When humans converse, we continuously build and verify our understanding of:
What the other person wants (intent)
What constraints or limitations exist (boundaries)
How we'll know we've succeeded (success criteria
By applying the WBS Framework to chatbot development, we can create more natural, effective interactions:
Confidence-Based Responses:
Rather than immediately providing potentially incorrect responses, chatbots assess their confidence in understanding the WBS components
When confidence is high, proceed with response
When confidence is low, engage in natural clarification
Dynamic Understanding Building:
Use clarifying questions to build boundaries and success criteria
Handle topic switches by reassessing WBS components
Build understanding progressively through conversation
Example Interaction:
User: "I need help with marketing"
Chatbot: [Low confidence in boundaries and success criteria]
"I'd be happy to help with marketing. Are you looking for content creation, campaign strategy, or something else?"
User: "Content creation for social media"
Chatbot: [Building boundaries]
"Got it. Which platforms are you targeting, and do you have any specific content guidelines I should follow?"
This approach transforms chatbot interactions from single-turn exchanges into meaningful conversations that build precise understanding while maintaining natural flow.

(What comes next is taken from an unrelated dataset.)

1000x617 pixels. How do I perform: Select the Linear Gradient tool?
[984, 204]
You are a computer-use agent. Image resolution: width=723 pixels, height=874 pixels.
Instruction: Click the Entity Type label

By implementing WBS in chatbot development, we can:
Reduce misunderstandings through systematic solution space reduction
Increase response accuracy
Create more natural interactions
Build progressive understanding
Conclusion
The WBS Framework emerged from practical challenges in AI development but provides immediate solutions to fundamental problems in system control. Its power lies not in future possibilities but in today's applications - whether in code generation, trading systems, or autonomous systems.
Individuals and teams implementing WBS today gain:
Predictable AI behavior through built-in constraints
Reduced validation costs by shifting correctness into the design phase
Faster development cycles with fewer post-hoc fixes
Intrinsic safety guarantees that foster trust and regulatory compliance
In short, WBS helps you build safer, more reliable systems right now, giving you peace of mind and a solid foundation to grow—whether you’re a solo developer testing AI code generation or a small trading desk refining trading strategies. By starting small and proving its value, WBS naturally scales to larger organizational contexts, ultimately transforming how we approach AI design in the future.
Every individual or team implementing WBS creates a proof point for constraint-based development, gradually shifting the industry from hope-based validation to systematic control. Just as test-driven development spread from individual developers to become an industry standard, WBS can transform how we approach AI system development - one implementation at a time.
Resources
The AISpec implementation provides a concrete example of WBS principles in action. By examining how AISpec uses these concepts to control AI outputs, developers can better understand how to apply these principles to their own domains.